Juul in Deal Talks With Three Tobacco Giants

Juul Labs Inc. is looking for a new partner.

The e-cigarette maker, which came close to filing for bankruptcy protection last fall, is now in early-stage talks with three tobacco giants, according to people familiar with the matter. Juul is seeking a potential sale, strategic investment, licensing or distribution deal, the people said.

Juul executives in recent weeks have had separate discussions with Philip Morris International Inc.,

PM 2.05%

Japan Tobacco 2914 0.32%

Group and Altria MO 0.32%

Group Inc., the people said. A deal isn’t imminent, the people said, and the discussions might not result in a sale or partnership. Altria, which owns a 35% stake in Juul, valued the vaping company at $1 billion in October.

Juul, which represents 27% of e-cigarettes sold in US stores tracked by Nielsen, reached the brink of bankruptcy last year amid a dispute with federal regulators over whether its products could remain on the US market. The still-unresolved dispute made it difficult for Juul to raise money to cover its legal liabilities.

Juul in December agreed to pay $1.7 billion in a broad legal settlement covering more than 5,000 lawsuits. Many of the lawsuits accused the e-cigarette maker of marketing its products to children and teens. Juul has said it never targeted young people and has been working to regain the trust of regulators and the public.

To pay for the settlement, Juul secured an equity investment from a group including two Juul directors, The Wall Street Journal has reported. The settlement and financing put Juul on firmer ground and allowed the company to begin talks with potential strategic partners.

Juul reached late-stage talks with Altria last fall on a potential deal to sell Juul’s international business or license its US intellectual property but those talks fell apart in September as Juul prepared for a potential bankruptcy filing, people familiar with the discussions said. Those talks haven’t been previously reported.

Altria on Sept. 30 announced it was ending its noncompete agreement with Juul. The decision gave the Marlboro maker the flexibility to acquire another e-cigarette brand or develop its own new vaping products. And it gave Juul the freedom to sell itself—or a significant stake—to one of Altria’s competitors.

Juul Chief Executive KC Crosthwaite and other Juul executives traveled this month to Switzerland, where both Japan Tobacco and Philip Morris are based, to discuss Juul’s newly expanded options, some of the people familiar with the matter said.

Juul has also resumed discussions with Altria, these people said. Altria can’t buy Juul outright because of antitrust concerns: In a case that is pending, the Federal Trade Commission is seeking to unwind Altria’s 2018 investment in Juul. Altria and Japan Tobacco in October formed a partnership to develop and sell heated tobacco devices in the US and other new tobacco products abroad.

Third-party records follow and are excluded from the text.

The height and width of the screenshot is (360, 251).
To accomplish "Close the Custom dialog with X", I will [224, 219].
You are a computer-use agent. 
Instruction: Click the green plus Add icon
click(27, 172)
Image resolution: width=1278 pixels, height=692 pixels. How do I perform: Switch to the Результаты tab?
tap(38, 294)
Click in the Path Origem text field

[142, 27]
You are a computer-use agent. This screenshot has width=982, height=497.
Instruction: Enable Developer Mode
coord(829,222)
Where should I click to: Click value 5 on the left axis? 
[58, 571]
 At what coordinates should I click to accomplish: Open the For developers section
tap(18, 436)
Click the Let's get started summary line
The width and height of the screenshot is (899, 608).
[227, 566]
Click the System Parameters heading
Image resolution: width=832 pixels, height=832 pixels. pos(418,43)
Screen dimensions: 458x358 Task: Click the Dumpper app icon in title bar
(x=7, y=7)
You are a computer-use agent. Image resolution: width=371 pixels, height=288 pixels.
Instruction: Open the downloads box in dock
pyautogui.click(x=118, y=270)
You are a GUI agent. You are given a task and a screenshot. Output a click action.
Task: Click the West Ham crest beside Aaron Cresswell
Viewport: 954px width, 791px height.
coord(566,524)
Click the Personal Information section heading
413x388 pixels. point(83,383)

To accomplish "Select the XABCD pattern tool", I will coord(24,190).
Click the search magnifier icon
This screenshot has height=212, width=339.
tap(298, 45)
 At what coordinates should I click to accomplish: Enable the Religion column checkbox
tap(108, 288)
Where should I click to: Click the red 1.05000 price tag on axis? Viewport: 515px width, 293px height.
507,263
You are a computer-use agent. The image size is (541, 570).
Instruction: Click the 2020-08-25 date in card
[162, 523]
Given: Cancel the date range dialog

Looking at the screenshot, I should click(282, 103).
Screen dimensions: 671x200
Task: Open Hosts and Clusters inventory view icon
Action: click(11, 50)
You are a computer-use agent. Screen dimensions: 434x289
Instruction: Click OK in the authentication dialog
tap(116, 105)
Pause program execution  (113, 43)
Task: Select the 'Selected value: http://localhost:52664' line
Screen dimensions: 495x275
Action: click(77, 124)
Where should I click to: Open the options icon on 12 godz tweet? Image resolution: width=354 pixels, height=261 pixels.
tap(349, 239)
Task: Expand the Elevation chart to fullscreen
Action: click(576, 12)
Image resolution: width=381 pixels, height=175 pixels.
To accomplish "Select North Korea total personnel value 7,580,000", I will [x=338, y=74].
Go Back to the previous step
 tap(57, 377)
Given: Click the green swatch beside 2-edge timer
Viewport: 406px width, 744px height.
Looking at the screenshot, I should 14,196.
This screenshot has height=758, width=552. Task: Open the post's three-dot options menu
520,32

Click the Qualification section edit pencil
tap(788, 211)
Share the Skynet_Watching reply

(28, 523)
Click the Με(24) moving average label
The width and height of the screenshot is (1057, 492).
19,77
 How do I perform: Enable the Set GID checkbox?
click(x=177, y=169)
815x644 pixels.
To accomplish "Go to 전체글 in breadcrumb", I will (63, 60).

Altria sells Marlboro cigarettes in the US, while its erstwhile partner Philip Morris sells Marlboros outside the US The companies split in 2008. Philip Morris now plans to re-enter the US market through its acquisition of Swedish Match.

The Food and Drug Administration in June ordered Juul to take its products off the US market, then kept the order pending Juul’s appeal. If the FDA ultimately rejects Juul’s e-cigarettes, Juul could seek US authorization for a newer version of its vaporizer that so far has been released in Canada and the UK Juul also has other products under development.